Bubbles & Salts. There are two conventional ways of fireproofing wood and wood products, including paper and fiberboard. One is to coat them thickly with paint that releases carbon dioxide when heated and forms a layer of protective bubbles. This process serves satisfactorily for mild fires, but the bubble layer cannot resist intense or prolonged heat. The other system is to impregnate wood with various salts, but this weakens the wood and adds as much as 25% to its weight.

Bromine has long been known for its fireproofing qualities, but if it combines with wood’s cellulose fibers, it weakens them seriously. Dr. Lewin’s process gets around this disadvantage by forcing the bromine to attach itself to the wood’s lignin, the cement that causes the fibers to stick to each other. The best grades of paper have no lignin, but the types of wood pulp used to make paperboard and wallboard retain enough of it to make Dr. Lewin’s process useful.

Pulp & Chlorine. To brominate wood pulp, Dr. Lewin simply adds sodium bromide, which is as stable as table salt, to the solution in a standard bleaching apparatus, then bubbles chlorine through it. The combination of chemicals releases active bromine in a form that attaches itself to the lignin in the pulp. Treating solid wood is a more complicated process, but the results are spectacular. When a piece of brominated wood is put in a hot fire, it does not burn. After a while, a layer of carbon forms on its surface, but carbonization stops as soon as the wood is taken out of the fire. Any structure of brominated wood or wood products is safe from fire unless it is stuffed with highly combustible contents. “We could fireproof Japan,” says Dr.
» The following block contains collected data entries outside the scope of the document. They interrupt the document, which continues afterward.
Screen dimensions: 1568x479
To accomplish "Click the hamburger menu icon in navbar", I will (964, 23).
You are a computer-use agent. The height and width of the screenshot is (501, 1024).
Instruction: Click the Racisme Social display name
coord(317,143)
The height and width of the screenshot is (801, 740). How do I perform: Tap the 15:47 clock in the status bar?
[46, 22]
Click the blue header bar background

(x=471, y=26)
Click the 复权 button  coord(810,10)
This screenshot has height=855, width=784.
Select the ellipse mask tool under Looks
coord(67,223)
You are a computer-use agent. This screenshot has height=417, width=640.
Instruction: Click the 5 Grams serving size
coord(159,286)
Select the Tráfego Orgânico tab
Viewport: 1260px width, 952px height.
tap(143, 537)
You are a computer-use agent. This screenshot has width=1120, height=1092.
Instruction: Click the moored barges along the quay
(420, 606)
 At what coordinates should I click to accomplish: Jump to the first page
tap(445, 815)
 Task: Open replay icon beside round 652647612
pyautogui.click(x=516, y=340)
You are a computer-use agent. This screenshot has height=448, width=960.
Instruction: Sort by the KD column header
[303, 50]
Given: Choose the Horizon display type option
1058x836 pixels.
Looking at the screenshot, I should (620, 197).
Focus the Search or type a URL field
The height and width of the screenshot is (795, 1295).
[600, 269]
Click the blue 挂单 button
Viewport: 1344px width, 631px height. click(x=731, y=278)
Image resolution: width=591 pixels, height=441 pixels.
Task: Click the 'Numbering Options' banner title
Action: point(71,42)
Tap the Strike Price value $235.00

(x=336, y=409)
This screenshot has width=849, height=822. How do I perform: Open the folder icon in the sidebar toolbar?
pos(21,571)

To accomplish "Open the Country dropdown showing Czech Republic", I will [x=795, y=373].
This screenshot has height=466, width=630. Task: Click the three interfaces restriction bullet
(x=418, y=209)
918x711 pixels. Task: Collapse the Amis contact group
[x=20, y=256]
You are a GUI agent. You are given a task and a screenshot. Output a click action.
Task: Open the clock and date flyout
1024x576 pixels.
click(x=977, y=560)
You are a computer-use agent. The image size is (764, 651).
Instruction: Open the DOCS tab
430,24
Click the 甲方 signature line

Lewin, who sees no reason for false modesty about his achievement.

For all his studies, Dr. Lewin does not yet know in detail how bromine fireproofing works, but in general the action is connected with the way that wood burns. When heat is applied to natural lignin and cellulose, they give off combustible gases that form flames and spread the fire by heating more wood. Somehow, bromine seems to make those gases nonflammable. And with no flames to spread it, combustion stops as soon as the external heat source, such as a lighted match, is removed.